A local Realtor has listed $2,148,000 as the sale price for the block, but the nearly 1,000-square-foot property is appraised by the town at $759,992, and has a market price of $1.7 million, he said.

If selectmen were to declare the buildings as blighted, Blampied said Rumford could start eminent domain action to seize them, if it wanted to act very aggressively toward redeveloping the area.

He also suggested that the town could create an urban renewal authority or nonprofit development corporation like Wilton and Farmington have done to undertake redevelopment efforts for the block.

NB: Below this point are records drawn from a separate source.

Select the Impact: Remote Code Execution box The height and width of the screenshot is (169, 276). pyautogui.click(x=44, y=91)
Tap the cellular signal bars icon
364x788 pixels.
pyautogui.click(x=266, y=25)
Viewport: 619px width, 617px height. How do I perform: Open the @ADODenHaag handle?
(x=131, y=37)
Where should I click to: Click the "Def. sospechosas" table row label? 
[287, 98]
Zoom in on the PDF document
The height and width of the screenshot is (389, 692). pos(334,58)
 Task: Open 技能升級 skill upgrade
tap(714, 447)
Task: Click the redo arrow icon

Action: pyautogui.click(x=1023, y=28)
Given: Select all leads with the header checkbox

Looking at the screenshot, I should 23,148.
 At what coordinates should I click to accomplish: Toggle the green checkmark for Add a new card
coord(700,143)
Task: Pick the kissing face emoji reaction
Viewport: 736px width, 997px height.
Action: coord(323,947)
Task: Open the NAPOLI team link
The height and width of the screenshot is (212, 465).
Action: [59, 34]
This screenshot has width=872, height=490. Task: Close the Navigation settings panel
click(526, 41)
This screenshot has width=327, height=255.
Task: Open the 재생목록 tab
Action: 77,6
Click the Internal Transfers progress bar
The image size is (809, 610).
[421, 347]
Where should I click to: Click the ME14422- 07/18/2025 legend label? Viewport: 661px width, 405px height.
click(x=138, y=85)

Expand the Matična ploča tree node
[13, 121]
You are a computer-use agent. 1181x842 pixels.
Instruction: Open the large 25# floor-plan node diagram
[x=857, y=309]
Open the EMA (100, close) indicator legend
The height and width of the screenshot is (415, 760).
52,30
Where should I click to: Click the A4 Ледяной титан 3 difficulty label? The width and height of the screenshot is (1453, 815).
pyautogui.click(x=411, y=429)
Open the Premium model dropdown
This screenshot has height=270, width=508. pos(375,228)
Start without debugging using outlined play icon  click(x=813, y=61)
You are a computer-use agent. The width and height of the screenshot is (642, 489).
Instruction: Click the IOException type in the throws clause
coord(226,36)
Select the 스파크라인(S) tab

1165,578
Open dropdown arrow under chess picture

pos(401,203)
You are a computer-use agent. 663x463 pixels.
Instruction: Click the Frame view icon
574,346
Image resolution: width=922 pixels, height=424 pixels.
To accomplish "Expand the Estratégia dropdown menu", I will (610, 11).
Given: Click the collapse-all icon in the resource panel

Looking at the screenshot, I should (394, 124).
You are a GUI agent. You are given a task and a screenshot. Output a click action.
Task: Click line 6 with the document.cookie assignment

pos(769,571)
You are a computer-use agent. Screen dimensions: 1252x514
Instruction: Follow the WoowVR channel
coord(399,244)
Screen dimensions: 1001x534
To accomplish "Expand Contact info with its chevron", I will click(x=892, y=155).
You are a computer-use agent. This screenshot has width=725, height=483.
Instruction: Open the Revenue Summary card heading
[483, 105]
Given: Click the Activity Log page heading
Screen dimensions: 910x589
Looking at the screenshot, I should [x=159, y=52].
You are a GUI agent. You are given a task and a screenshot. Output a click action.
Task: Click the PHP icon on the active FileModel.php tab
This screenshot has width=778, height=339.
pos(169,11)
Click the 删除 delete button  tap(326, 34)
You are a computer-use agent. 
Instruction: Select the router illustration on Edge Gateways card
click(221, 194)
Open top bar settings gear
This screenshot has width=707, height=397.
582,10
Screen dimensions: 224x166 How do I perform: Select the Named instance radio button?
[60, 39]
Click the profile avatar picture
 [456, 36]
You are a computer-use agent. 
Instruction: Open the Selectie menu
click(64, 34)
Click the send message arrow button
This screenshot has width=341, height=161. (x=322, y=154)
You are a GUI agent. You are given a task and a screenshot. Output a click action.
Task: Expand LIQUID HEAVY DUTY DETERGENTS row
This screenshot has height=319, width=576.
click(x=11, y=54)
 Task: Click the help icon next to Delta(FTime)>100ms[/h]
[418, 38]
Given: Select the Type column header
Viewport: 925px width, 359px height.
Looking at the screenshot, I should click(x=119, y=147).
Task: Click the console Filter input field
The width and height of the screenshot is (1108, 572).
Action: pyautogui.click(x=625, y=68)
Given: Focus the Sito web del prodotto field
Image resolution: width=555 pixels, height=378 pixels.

Federal and state grants are available for the work, he said.

After the presentation, Selectmen Jeff Sterling, Frank DiConzo and Mark Belanger discussed potential redevelopment ideas with Blampied, like demolishing the buildings and putting in a multi-town public safety building, a public marketplace similar to one in Boston, or even a western Maine college campus.

“It’s got potential,” Belanger said. “There’s no doubt.”

tkarkos@sunjournal.com

Rumford selectmen Jeff Sterling, foreground, Mark Belanger, and Frank DiConzo and Town Manager Carlo Puiia read from a handout at Thursday night’s Lincoln Avenue Redevelopment plan meeting as consultant Phil Blampied explains potential development ideas for the 2.3-acre block between Waldo and Cumberland streets.